§ Given instruction 1:
From the Montrose Mining Company text, list every bar that occupied 805 Pacific Street before Montrose Mining Company opened.
§ Given instruction 2:
Using the Montrose Mining Company text, decide whether each statement agrees with it: (a) Montrose Mining Company opened in March 1978. (b) The Houston Press voted it Best Gay Bar in 2015. (c) The site now houses a restaurant.
§ Given instruction 3:
According to the Montrose Mining Company text, who announced in 2016 that the bar was closing?

§ Text block:
----------

Montrose Mining Company was a gay bar in the Montrose neighborhood of Houston, Texas, United States. Having opened in March 1978, it was the oldest gay bar in Houston until the closing of EJ's in June 2014. Although it mainly catered to the leather and Levi's subcultures, it was regularly attended by all members of the LGBT community.

==Description==
Montrose Mining Company is located in the Montrose neighborhood of Houston, Texas. Montrose Mining Company was voted Best Gay Bar by the Houston Press in 2009.* It was also voted one of the 200 best gay bars in the world by Out Traveler in 2015.

==History==
Before establishment of the Montrose Mining Company, several earlier bars had existed on the spot at 805 Pacific Street in Montrose. The first recorded there was The Tattooed Lady, which opened around 1970 and closed by December 1974. By that time, a new gay and drag bar, Pacific Street Station, had been established and was attracting patrons with big-name performances, such as Eartha Kitt. It is unknown when Pacific Street Station closed, but in January 1977, a new cruise bar by the name of Uncle Charlie's replaced it. Uncle Charlie's closed in March 1978.

In 2016 Charles Armstrong, the owner, announced it was closing, arguing the concept was out of date.

It is now used as Postino Wine Cafe Montrose, a restaurant.

----------

(Dataset entries)
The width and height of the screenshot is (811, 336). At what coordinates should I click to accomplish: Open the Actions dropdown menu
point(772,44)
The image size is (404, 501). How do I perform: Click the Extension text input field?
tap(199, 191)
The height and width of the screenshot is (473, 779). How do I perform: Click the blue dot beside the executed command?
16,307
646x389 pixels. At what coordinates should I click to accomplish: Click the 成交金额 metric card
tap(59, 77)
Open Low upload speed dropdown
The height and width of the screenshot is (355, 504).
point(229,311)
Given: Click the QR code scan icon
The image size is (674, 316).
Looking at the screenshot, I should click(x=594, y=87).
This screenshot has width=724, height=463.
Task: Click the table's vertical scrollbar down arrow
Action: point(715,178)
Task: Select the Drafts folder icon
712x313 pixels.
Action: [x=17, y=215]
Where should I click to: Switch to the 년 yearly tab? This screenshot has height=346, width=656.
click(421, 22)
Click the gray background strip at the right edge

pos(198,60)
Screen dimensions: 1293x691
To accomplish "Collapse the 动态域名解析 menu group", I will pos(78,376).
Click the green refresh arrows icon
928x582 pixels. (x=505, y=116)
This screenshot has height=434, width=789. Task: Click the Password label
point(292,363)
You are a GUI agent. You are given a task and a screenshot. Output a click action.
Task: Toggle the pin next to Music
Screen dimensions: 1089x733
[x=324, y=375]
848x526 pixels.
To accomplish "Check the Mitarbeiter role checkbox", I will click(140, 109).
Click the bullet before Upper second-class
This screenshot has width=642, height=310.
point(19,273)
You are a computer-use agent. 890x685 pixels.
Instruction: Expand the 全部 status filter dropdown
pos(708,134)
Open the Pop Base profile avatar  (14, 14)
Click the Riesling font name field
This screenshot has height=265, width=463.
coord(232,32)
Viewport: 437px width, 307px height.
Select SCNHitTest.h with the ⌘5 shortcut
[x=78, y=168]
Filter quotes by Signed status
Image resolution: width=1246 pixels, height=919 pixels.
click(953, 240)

----------

§ Expected output 1:
The Tattooed Lady, Pacific Street Station, Uncle Charlie's

§ Expected output 2:
(a) Yes: "Having opened in March 1978"
(b) No: "voted Best Gay Bar by the Houston Press in 2009"
(c) Yes: "It is now used as Postino Wine Cafe Montrose, a restaurant."

§ Expected output 3:
Charles Armstrong, the owner.